Fincher, though, is built differently from Cimino or any other director as his techniques, compositions, editing, music, and shots are designed to be perfect, even if it means fifty takes. He is truly unique, as are his films, and The Killer, his latest collaboration with Netflix after 2020’s Mank, is very much a film designed for the filmmaker. In fact, it’s easy to see the appeal of not only adapting a brilliant comic book to the screen with his customary artistry, but the story of a precise, confident, unwavering hitman also echoes much of his directorial prowess and power, as well as the effects – and pressures – of a miss, rather than a hit, in the world of filmmaking as a whole.

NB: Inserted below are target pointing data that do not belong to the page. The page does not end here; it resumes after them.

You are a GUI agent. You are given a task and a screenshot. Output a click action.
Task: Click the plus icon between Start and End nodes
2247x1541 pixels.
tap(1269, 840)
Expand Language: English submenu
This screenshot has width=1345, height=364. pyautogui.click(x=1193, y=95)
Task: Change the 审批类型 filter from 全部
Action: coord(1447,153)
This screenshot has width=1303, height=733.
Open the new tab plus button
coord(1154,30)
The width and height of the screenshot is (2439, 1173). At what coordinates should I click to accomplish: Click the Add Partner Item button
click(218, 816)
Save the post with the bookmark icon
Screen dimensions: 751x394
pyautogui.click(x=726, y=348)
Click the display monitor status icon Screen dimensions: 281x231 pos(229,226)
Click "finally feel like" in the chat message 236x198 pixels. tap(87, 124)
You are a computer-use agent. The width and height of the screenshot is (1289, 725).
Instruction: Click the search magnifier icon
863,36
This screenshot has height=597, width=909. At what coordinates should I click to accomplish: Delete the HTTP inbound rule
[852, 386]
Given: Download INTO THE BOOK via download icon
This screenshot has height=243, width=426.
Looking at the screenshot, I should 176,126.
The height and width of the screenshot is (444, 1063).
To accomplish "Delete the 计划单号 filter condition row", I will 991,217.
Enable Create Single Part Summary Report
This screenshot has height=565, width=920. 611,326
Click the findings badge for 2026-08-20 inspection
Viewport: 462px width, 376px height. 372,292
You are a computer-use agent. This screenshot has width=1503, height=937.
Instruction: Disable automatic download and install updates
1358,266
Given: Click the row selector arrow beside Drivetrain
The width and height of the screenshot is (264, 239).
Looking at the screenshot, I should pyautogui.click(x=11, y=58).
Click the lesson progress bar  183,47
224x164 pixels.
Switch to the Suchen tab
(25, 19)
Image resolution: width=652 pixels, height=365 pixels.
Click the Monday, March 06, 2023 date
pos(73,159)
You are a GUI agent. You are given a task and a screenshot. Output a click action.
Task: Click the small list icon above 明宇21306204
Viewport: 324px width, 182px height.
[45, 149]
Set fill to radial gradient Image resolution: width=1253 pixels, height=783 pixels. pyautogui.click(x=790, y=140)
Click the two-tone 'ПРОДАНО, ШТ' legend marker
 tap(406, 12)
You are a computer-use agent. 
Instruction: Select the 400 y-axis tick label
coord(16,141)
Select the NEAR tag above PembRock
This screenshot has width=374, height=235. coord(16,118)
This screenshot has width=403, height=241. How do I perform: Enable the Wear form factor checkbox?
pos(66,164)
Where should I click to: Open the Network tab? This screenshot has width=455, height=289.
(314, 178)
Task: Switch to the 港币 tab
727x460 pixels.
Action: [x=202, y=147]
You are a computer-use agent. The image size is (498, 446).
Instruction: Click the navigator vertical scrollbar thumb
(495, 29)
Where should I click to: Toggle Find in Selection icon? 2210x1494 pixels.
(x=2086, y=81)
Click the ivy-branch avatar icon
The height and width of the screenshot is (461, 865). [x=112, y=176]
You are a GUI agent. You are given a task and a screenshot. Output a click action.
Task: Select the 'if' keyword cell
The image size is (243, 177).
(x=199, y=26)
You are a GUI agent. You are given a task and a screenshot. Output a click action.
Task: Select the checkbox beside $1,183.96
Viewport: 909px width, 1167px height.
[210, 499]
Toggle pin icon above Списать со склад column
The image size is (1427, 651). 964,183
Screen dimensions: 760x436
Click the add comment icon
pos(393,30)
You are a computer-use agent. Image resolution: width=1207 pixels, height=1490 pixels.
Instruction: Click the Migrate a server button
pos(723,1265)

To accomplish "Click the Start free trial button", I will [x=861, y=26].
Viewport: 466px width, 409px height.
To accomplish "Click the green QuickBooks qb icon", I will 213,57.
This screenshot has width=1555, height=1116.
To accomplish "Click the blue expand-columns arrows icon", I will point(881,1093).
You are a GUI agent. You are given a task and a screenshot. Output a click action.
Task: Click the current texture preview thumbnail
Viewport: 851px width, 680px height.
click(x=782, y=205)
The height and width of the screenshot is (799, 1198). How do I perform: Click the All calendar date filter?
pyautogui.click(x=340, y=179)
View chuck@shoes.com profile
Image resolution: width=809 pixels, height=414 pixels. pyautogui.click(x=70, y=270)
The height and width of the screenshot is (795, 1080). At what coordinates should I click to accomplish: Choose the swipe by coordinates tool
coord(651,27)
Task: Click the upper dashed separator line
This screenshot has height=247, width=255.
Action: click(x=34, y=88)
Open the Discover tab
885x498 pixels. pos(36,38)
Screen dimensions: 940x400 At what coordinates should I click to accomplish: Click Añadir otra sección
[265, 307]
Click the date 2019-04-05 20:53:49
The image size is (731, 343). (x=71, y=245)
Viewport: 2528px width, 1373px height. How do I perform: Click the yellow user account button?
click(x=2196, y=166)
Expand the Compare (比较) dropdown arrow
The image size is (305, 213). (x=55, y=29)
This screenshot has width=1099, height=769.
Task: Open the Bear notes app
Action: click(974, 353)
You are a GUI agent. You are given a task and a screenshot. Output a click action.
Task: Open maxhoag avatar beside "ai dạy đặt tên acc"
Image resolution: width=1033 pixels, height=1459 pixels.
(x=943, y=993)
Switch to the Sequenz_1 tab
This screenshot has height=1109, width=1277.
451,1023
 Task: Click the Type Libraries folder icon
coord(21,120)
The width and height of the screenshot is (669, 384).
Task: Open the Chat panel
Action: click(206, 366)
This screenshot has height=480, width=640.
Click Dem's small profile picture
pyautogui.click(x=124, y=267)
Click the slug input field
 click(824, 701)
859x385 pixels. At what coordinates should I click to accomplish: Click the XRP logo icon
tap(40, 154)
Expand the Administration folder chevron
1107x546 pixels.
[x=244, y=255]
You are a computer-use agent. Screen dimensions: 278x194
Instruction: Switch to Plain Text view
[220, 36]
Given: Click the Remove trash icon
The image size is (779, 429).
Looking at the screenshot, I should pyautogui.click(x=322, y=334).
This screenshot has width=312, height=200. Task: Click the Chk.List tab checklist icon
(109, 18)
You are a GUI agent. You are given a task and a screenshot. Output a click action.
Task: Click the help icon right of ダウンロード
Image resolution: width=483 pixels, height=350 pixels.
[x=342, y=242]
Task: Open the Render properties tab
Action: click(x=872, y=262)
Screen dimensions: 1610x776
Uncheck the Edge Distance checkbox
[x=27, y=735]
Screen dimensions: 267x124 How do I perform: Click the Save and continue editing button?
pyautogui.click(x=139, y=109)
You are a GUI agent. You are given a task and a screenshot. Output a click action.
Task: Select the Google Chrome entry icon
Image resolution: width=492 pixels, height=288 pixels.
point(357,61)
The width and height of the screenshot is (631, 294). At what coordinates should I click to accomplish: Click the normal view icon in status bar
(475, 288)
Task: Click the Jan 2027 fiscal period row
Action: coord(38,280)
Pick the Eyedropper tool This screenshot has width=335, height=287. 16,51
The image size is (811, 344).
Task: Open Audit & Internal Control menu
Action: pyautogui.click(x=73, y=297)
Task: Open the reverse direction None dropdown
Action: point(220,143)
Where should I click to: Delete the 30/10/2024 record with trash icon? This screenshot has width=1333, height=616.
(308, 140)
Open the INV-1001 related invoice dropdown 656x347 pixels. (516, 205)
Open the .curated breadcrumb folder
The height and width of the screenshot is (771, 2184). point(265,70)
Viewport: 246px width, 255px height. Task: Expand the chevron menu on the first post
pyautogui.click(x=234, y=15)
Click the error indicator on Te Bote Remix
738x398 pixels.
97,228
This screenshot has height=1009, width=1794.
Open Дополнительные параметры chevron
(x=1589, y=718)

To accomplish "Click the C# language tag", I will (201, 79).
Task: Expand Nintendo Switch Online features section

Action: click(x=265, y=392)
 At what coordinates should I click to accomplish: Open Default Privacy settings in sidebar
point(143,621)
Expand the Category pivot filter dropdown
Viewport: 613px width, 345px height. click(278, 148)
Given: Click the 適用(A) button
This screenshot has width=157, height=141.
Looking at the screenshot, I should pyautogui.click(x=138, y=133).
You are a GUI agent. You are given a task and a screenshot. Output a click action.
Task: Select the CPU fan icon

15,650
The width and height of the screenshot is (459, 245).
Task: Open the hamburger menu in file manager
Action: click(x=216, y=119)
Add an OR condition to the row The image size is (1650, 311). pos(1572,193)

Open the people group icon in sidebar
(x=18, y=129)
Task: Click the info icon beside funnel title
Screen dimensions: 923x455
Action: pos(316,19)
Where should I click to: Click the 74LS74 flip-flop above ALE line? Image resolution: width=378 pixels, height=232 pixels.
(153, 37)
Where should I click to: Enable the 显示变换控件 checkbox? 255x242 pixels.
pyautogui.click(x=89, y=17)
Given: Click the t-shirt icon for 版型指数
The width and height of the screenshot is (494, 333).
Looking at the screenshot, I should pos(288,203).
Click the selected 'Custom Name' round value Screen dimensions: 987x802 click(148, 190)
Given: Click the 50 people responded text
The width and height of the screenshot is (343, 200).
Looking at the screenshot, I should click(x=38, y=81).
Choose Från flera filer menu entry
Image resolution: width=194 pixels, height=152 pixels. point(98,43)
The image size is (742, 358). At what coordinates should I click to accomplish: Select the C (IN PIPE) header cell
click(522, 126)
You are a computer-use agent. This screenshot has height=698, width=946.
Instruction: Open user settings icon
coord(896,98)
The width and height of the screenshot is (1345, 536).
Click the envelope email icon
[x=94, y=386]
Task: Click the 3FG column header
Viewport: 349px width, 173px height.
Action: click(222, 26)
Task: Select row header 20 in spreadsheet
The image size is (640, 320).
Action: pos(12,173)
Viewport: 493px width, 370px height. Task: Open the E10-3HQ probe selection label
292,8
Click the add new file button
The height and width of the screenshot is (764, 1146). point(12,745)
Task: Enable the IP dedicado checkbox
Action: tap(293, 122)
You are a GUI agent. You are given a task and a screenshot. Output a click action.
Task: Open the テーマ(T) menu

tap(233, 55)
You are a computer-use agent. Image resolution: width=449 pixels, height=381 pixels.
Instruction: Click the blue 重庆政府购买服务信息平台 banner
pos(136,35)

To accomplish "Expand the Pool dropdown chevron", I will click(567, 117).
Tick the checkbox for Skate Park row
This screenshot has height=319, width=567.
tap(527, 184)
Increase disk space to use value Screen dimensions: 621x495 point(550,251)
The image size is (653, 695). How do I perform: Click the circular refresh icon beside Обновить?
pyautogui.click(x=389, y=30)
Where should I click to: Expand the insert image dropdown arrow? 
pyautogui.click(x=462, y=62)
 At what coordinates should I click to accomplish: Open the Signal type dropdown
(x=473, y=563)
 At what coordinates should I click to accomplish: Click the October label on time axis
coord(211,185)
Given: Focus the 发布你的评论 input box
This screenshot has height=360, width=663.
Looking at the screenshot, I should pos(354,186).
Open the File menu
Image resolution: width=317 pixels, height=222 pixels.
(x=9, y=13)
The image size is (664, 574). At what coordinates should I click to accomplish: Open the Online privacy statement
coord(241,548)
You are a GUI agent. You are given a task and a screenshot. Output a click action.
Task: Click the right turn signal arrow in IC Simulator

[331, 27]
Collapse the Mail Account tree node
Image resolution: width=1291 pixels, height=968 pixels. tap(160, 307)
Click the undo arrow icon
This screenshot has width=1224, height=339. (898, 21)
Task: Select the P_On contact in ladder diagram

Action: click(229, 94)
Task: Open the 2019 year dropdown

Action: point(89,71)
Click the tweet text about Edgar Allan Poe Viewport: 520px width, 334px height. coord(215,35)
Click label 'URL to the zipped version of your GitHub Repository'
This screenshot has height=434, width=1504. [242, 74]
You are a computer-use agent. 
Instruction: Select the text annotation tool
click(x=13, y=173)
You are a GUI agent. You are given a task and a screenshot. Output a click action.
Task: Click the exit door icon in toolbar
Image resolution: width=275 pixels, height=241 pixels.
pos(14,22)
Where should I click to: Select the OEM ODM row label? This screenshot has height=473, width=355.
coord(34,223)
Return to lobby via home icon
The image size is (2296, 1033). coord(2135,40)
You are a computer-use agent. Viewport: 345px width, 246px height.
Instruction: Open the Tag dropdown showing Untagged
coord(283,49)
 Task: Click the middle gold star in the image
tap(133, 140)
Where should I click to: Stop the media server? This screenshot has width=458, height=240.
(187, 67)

Beginning in an empty, dilapidated Parisian building that shows the final resting place of a WeWork office, it begins intriguingly enough: Fassbender, with quiet, forceful authority, narrates his character’s techniques and tricks that make him the best in the business as he waits, patiently, before his target finally emerges and he clicks into gear almost like The Terminator as, without hesitation or pause, he assembles his weapon and begins his countdown. However, he misses for the first time and thus sets off a chain reaction that sees his secrets begin to bleed into his life outside of work. The hunter becomes the hunted until The Killer decides to take matters into his own hands.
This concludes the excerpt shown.